I'm not familiar with TFS, I used Git (CVS, and SVN previously), hence take this answer in perspective.
Managing and versioning the SQL bits have been the worst of my nightmares.
there are some tools that easy the changes management, red-gate SQL Developer Bundle, which handles comparisons, and allows connection to versioning systems too. in a lesser measure for your request you have idera SQL comparison toolset, idera's perfectionist approach to everything shouldn't be over-viewed.
Anyway in my opinion managing changes can't and shouldn't be approached as a technical thing it has to be part of the IT governance, and procedural, it requires to document and communicate among any relevant functions.
When some mini-release, hot-fix, micro-change or similar stuff happens, they have to be reflected at every other environment that needs to get it.
Of course if there is a mini-release in production and you are the middle of a UAT, you might not want to insert the mini-release in that environment. IMO, soon after the UAT you should apply the mini-release to the environment and perform a E2E QA session in order to make sure that the environment is fine.

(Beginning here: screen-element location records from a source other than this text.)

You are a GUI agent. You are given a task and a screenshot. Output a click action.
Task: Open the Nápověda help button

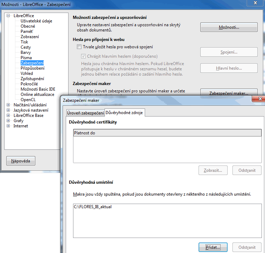(21, 161)
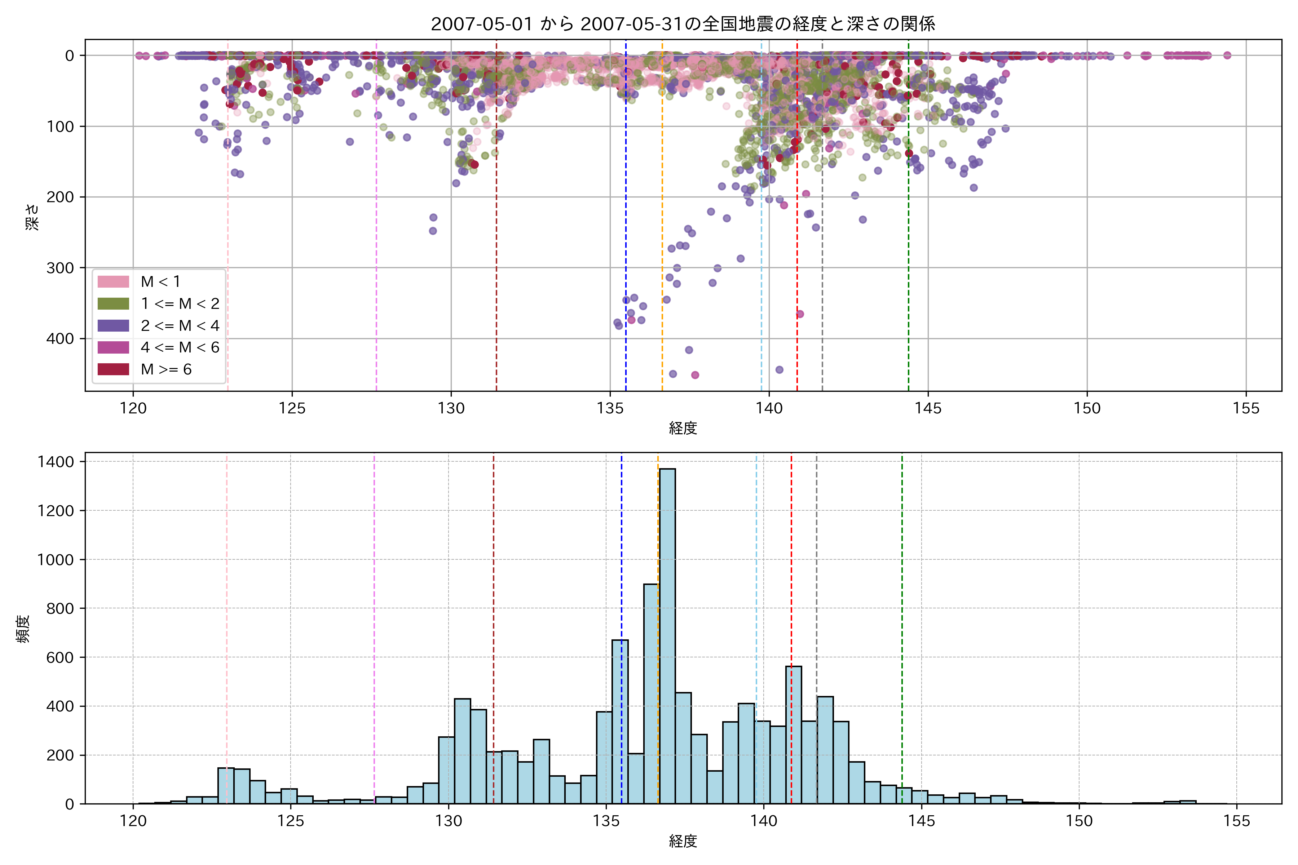Click the pink 'M < 1' legend swatch

coord(113,282)
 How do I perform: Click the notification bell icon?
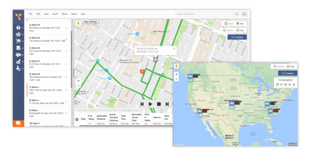(x=244, y=14)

If you read my previous paragraph you might find some problems lets say that UAT has a SP version 4 and the mini-release the same SP is 2... how do you make sure that you are not causing regressions?

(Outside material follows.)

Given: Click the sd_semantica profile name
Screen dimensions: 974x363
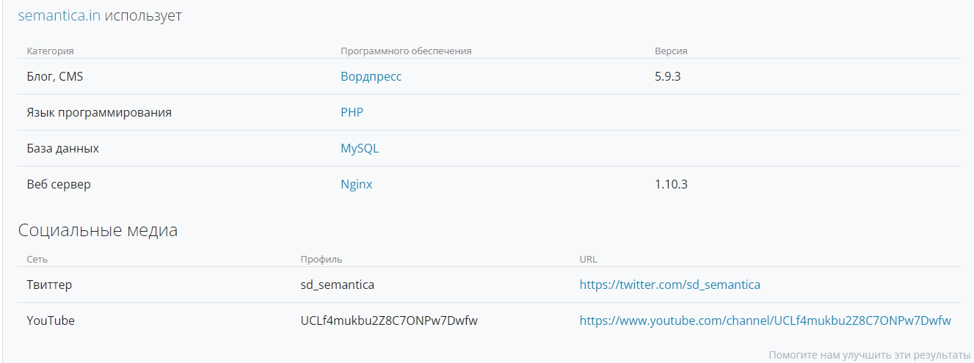Looking at the screenshot, I should click(338, 285).
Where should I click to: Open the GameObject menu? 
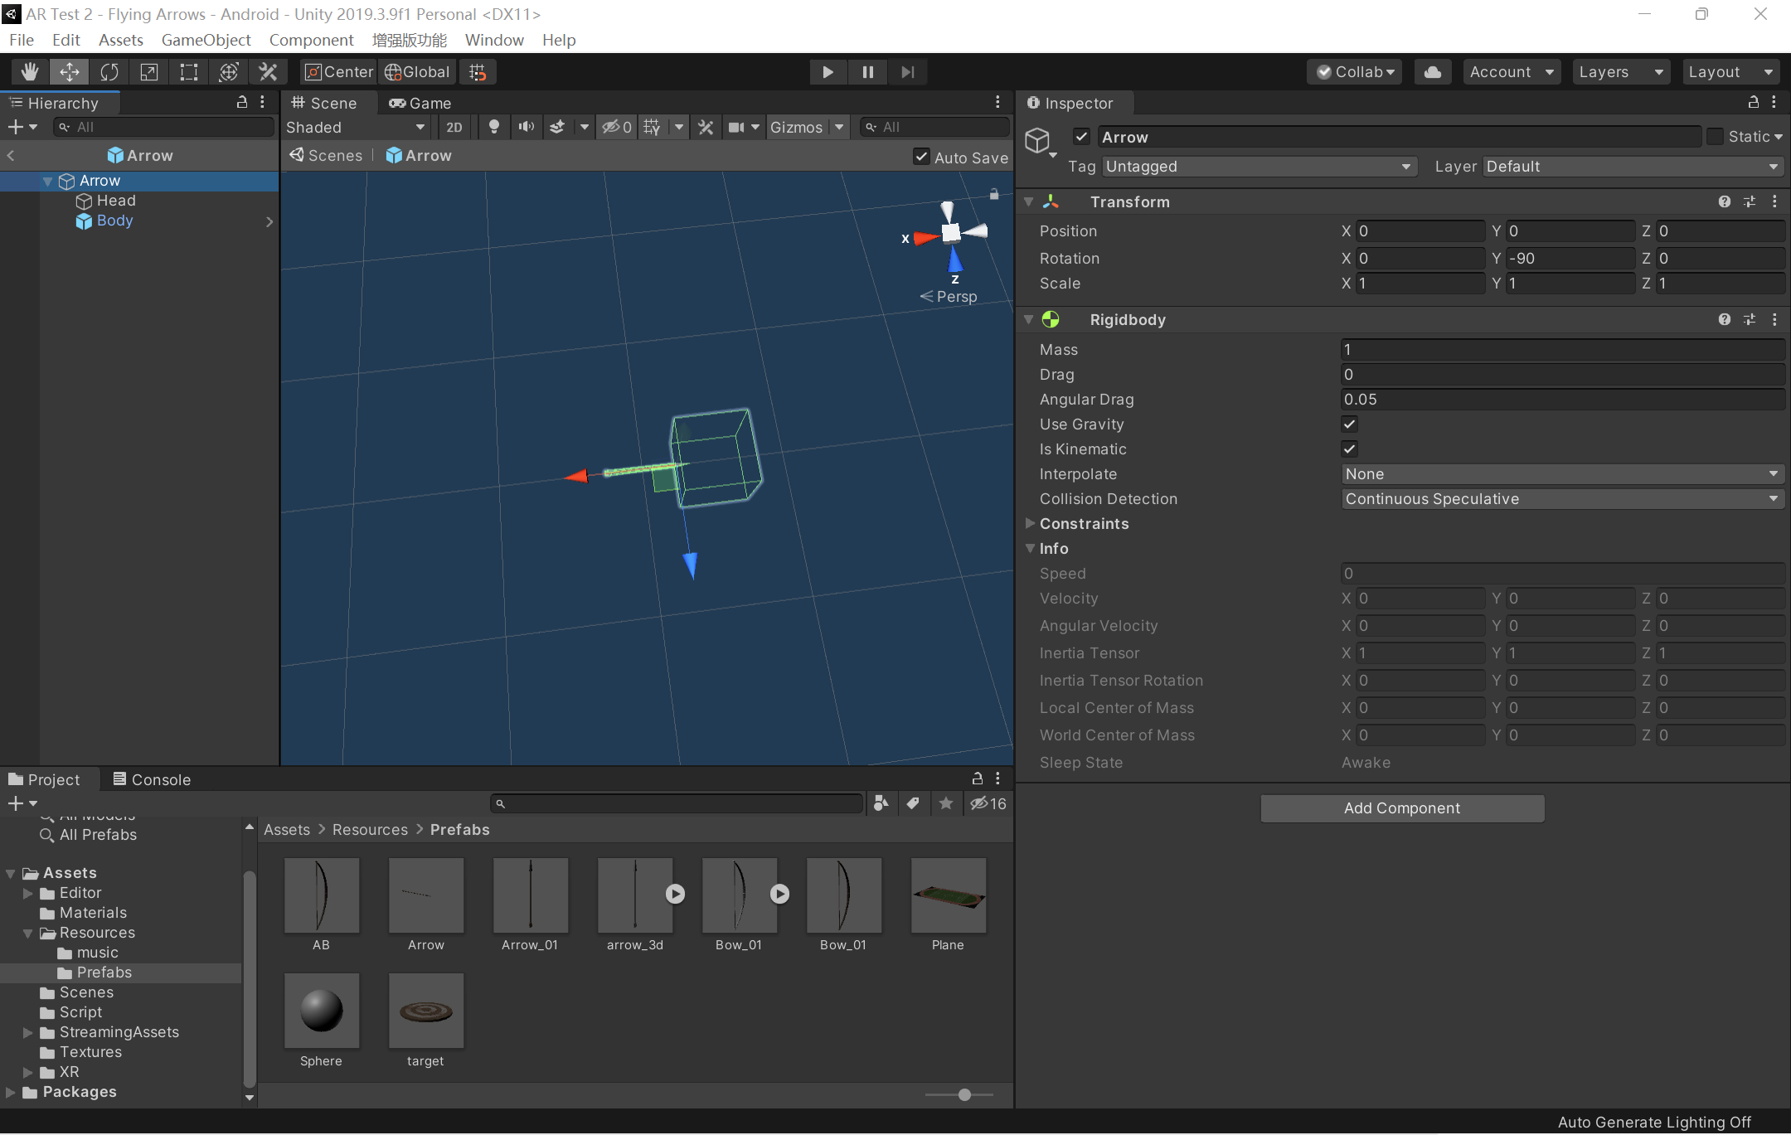(206, 39)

This is when version control systems and merging tools come to help. Red Gate tools should also help you building the deployments.
But, I believe that governance, communications and follow the rules are the most important factor for continuous success.

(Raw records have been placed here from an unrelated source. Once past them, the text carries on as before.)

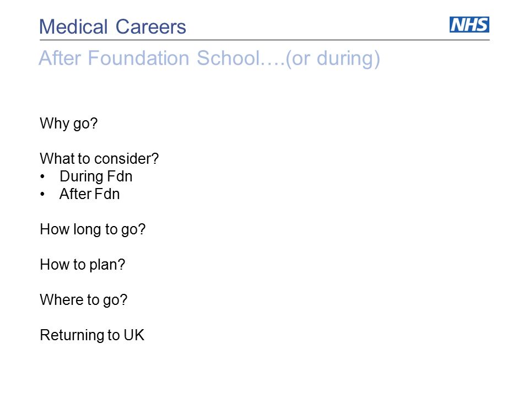Click the '(or during)' text in subtitle
Image resolution: width=529 pixels, height=397 pixels.
333,58
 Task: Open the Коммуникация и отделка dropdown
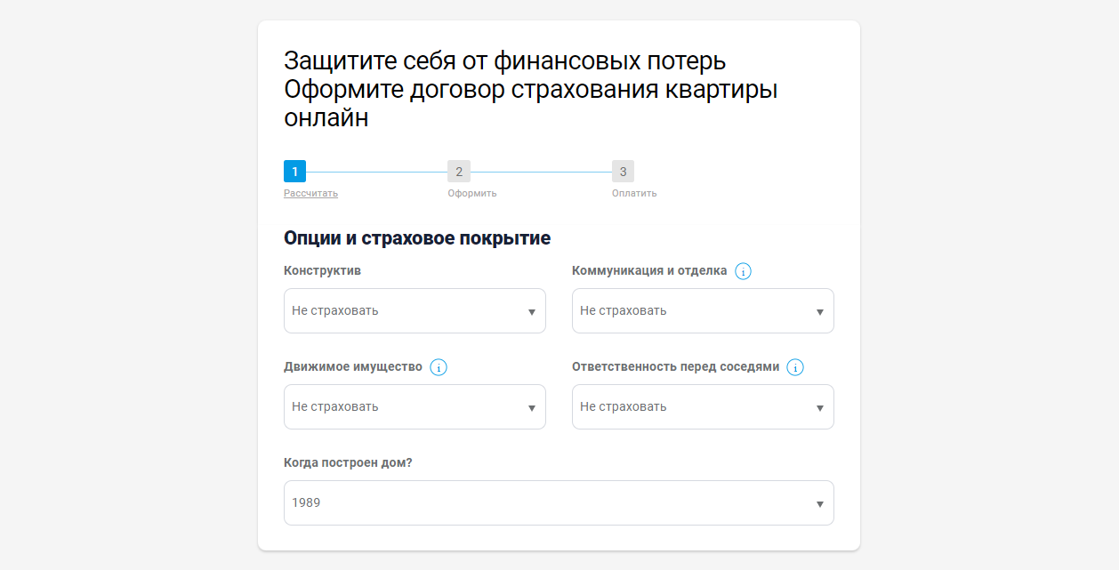point(703,311)
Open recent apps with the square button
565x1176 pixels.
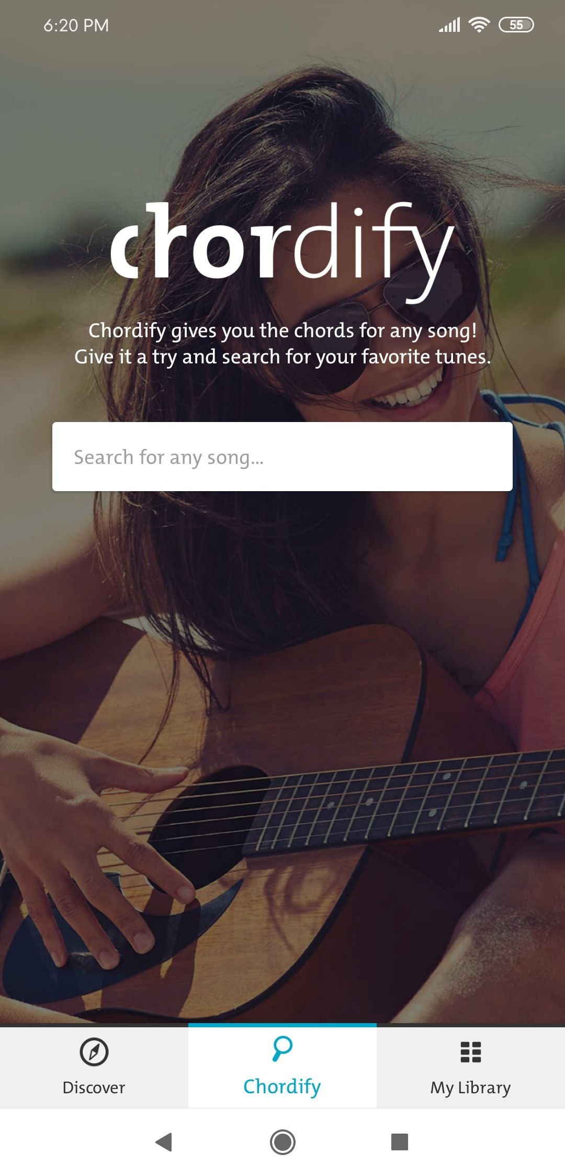(x=400, y=1141)
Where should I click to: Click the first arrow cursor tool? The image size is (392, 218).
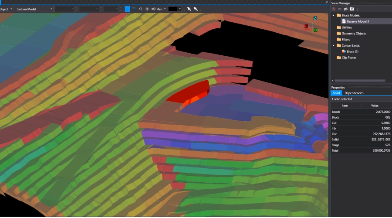(189, 9)
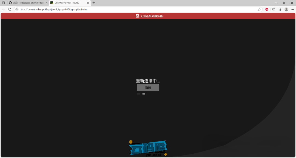Image resolution: width=296 pixels, height=158 pixels.
Task: Toggle split screen view
Action: 274,9
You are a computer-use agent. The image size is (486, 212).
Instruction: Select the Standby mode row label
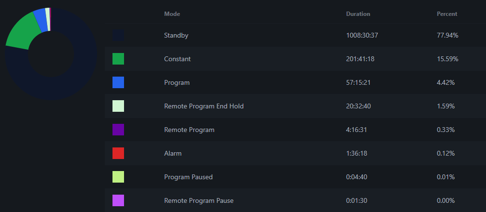pos(176,36)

The tendency today is implementing continuous integration, and build testing environments on-demand, there are in-house, hosted and on the cloud. usually they are not cheap to build and to maintain, but they pay off!
Last but not least, a couple of same of rules that you should abide when developing for SQL deployments:
- Every change script should be repeatable, for example
- before creating a procedure, check if it exists and delete it before the creation
- before any insert check that the row doesn't exists and then insert else update
- when deploying to multiple databases, every change script must make sure that you USE the proper database (here I found that synonyms are one of the best inventions since the creation of the can opener)
- change scripts should follow a sequence. for each object:
- DDL
- apply the DCL for the DDL above
- apply the DML for the table.
- I found that the best sequence in for scripts are
- create/alter Tables
- create/alter views
- refresh all views
- create/alter functions
- create/alter functions
- perform every DML.
- in every script avoid failing to the temptation of ordering the sub parts of the scripts by ABC, usually you have dependencies like FK or SP that execute other SP that make the ABC approach frustrating.